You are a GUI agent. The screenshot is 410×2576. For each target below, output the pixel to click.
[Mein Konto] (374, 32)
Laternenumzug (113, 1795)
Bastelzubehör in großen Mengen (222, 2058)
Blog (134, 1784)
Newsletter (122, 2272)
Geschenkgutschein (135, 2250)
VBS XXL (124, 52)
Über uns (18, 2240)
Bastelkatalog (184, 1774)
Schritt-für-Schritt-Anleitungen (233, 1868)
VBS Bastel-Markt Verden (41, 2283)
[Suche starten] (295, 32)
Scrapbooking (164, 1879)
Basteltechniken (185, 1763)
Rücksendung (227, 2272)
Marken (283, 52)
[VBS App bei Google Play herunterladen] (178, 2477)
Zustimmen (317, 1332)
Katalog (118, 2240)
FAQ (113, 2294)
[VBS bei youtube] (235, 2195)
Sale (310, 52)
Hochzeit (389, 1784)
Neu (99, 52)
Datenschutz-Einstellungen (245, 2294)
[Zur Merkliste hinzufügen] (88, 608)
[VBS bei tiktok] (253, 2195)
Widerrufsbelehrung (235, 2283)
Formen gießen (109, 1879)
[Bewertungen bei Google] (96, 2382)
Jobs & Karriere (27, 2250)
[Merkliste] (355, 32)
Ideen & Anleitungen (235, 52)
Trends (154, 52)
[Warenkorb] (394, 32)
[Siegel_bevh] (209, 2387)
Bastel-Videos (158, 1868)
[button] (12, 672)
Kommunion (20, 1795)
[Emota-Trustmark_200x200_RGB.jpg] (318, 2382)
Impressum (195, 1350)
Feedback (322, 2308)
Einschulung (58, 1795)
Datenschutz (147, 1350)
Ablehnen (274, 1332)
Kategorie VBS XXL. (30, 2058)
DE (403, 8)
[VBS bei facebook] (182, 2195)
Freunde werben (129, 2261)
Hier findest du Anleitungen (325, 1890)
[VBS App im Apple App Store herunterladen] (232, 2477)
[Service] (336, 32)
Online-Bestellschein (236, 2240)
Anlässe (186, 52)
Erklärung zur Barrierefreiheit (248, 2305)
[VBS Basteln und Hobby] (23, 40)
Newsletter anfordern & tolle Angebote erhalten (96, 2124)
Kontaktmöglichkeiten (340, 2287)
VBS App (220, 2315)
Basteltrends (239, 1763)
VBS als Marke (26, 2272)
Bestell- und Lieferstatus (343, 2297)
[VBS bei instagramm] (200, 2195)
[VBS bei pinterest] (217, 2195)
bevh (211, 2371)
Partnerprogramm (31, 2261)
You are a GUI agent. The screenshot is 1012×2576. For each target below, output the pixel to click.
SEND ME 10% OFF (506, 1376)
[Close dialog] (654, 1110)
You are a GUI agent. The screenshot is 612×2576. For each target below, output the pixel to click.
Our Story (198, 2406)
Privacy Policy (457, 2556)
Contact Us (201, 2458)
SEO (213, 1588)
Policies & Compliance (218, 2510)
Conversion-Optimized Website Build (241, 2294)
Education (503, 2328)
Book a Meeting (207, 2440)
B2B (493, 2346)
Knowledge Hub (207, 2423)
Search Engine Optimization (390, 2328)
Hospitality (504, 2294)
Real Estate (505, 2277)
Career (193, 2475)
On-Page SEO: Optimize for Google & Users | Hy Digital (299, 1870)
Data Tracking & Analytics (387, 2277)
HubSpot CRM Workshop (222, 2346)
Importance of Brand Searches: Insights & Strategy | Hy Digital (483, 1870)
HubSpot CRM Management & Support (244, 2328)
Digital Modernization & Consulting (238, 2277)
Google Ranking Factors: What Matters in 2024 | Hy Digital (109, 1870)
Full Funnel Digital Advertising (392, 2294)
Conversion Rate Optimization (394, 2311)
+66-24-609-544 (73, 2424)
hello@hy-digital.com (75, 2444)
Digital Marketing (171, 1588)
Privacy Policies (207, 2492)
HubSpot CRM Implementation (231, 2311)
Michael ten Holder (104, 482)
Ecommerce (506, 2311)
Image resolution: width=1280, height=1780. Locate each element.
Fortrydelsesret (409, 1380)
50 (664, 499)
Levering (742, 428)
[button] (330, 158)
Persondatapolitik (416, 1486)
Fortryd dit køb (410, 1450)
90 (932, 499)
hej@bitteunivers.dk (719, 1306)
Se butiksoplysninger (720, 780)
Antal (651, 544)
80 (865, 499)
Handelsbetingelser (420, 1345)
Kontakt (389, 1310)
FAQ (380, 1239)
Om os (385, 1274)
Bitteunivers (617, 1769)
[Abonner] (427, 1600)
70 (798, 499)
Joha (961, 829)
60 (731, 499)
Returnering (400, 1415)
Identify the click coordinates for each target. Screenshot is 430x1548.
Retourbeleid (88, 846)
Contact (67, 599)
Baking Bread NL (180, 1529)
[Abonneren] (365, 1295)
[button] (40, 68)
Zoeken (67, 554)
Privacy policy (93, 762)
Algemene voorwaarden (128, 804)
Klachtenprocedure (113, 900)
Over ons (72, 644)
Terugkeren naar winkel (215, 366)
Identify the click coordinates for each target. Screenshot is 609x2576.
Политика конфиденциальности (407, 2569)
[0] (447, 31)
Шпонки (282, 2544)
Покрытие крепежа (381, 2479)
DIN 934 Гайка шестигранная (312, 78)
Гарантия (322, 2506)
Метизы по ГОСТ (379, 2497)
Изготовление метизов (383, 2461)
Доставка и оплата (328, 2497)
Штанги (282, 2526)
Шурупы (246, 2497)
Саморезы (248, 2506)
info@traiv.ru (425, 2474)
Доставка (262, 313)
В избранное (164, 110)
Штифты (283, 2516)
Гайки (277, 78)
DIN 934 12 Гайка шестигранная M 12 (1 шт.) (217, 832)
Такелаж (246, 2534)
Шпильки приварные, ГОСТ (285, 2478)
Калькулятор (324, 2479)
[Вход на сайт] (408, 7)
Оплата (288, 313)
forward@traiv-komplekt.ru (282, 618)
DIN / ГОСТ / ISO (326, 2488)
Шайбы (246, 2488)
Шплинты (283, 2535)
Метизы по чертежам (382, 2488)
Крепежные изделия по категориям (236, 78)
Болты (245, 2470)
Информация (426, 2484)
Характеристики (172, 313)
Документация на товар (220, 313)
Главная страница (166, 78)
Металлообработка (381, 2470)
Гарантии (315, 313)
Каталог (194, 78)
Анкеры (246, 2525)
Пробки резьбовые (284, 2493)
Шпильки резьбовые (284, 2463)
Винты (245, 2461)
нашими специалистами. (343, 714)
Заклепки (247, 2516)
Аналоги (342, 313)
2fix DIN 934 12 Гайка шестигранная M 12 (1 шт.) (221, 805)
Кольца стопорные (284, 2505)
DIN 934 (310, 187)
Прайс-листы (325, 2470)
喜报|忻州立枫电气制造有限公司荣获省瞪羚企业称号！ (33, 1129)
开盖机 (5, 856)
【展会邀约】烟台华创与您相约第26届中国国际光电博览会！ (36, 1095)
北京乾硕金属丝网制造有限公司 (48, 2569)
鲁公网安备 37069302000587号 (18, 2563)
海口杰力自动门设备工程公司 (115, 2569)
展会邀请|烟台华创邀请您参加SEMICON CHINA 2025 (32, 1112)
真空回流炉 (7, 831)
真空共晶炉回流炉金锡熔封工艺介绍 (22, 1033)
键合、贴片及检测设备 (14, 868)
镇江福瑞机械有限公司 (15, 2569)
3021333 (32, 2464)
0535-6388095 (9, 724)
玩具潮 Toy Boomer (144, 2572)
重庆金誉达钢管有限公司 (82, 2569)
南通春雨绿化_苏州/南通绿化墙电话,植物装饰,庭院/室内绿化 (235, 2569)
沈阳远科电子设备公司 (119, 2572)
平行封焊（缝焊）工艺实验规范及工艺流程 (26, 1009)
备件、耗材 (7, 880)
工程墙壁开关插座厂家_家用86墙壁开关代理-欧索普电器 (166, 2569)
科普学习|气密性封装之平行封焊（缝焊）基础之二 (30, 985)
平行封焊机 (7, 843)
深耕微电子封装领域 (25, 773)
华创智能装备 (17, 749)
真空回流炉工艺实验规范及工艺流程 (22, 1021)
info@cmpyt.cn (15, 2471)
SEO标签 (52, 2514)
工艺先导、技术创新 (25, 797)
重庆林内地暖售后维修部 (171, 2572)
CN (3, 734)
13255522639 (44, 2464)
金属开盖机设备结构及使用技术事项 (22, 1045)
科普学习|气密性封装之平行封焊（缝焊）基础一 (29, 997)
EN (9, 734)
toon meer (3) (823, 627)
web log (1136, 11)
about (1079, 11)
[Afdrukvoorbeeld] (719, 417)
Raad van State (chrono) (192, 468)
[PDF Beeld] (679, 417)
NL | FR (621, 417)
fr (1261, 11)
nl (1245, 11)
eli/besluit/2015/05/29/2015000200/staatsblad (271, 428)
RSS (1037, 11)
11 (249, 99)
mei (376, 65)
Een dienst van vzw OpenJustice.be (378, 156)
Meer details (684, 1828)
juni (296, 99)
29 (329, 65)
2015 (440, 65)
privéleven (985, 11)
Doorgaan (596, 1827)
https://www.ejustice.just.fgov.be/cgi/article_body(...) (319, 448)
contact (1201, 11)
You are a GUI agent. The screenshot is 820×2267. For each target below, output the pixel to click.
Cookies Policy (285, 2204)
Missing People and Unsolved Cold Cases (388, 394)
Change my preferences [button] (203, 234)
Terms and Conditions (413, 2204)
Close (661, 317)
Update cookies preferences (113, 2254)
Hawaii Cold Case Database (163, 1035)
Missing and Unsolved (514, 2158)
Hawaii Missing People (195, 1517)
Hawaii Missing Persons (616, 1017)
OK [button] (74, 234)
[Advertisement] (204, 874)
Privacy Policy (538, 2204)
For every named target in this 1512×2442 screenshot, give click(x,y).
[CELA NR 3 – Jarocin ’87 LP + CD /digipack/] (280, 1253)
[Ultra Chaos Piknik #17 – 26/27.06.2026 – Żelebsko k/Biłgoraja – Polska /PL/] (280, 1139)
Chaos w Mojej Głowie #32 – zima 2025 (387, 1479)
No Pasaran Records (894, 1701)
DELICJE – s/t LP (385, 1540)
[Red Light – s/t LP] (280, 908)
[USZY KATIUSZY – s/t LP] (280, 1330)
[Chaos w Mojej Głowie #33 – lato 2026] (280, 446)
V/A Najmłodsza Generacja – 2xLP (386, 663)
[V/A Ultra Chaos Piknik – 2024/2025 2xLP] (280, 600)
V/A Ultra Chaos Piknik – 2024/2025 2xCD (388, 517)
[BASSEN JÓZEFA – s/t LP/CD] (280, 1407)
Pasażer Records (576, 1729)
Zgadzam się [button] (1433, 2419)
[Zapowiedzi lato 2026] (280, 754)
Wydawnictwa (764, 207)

What is being asked: Throughout the data above, find each line that includes the string "HubSpot"; state only how many there are.

Reply: 3